Estimation of the dimensions of fluvial geobodies from core data is a notoriously difficult problem in reservoir modeling. To try and improve such estimates and, hence, reduce uncertainty in geomodels, data on dunes, unit bars, cross-bar channels, and compound bars and their associated deposits are presented herein from the sand-bed braided South Saskatchewan River, Canada. These data are used to test models that relate the scale of the formative bed forms to the dimensions of the preserved deposits and, therefore, provide an insight as to how such deposits may be preserved over geologic time. The preservation of bed-form geometry is quantified by comparing the alluvial architecture above and below the maximum erosion depth of the modern channel deposits. This comparison shows that there is no significant difference in the mean set thickness of dune cross-strata above and below the basal erosion surface of the contemporary channel, thus suggesting that dimensional relationships between dune deposits and the formative bed-form dimensions are likely to be valid from both recent and older deposits.
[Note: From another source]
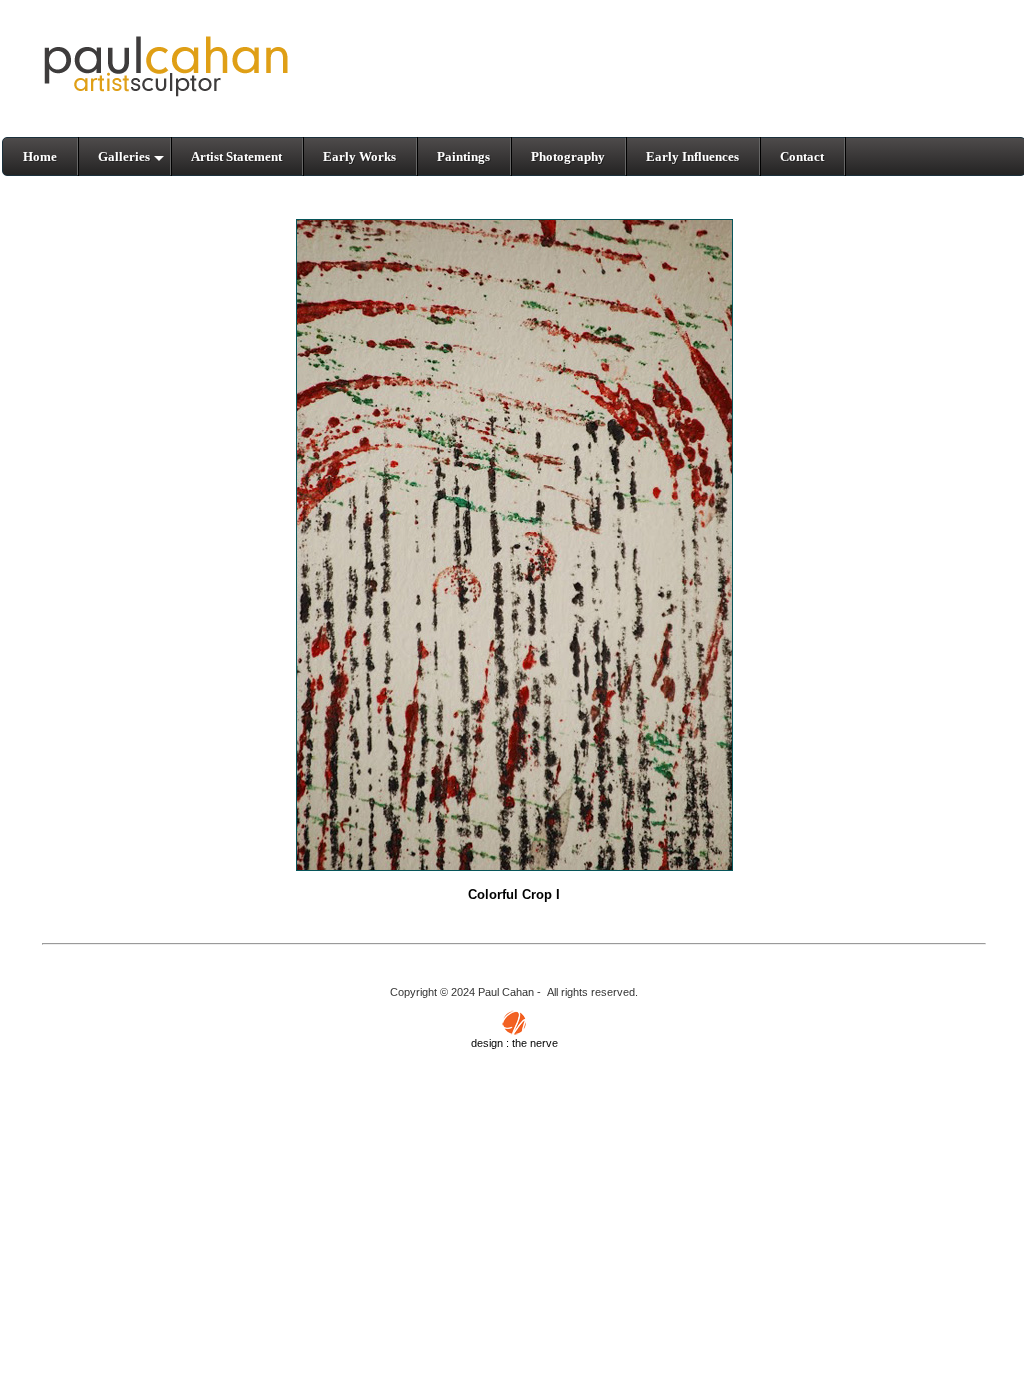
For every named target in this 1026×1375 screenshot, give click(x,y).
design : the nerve (514, 1043)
The data show that estimates of mean bankfull flow depth derived from dune, unit bar, and cross-bar channel deposits are all very similar. Thus, the use of all these metrics together can provide a useful check that all components and scales of the alluvial architecture have been identified correctly when building reservoir models. The data also highlight several practical issues with identifying and applying data relating to cross-strata. For example, the deposits of unit bars were found to be severely truncated in length and width, with only approximately 10% of the mean bar-form length remaining, and thus making identification in section difficult. For similar reasons, the deposits of compound bars were found to be especially difficult to recognize, and hence, estimates of channel depth based on this method may be problematic. Where only core data are available (i.e., no outcrop data exist), formative flow depths are suggested to be best reconstructed using cross-strata formed by dunes. However, theoretical relationships between the distribution of set thicknesses and formative dune height are found to result in slight overestimates of the latter and, hence, mean bankfull flow depths derived from these measurements.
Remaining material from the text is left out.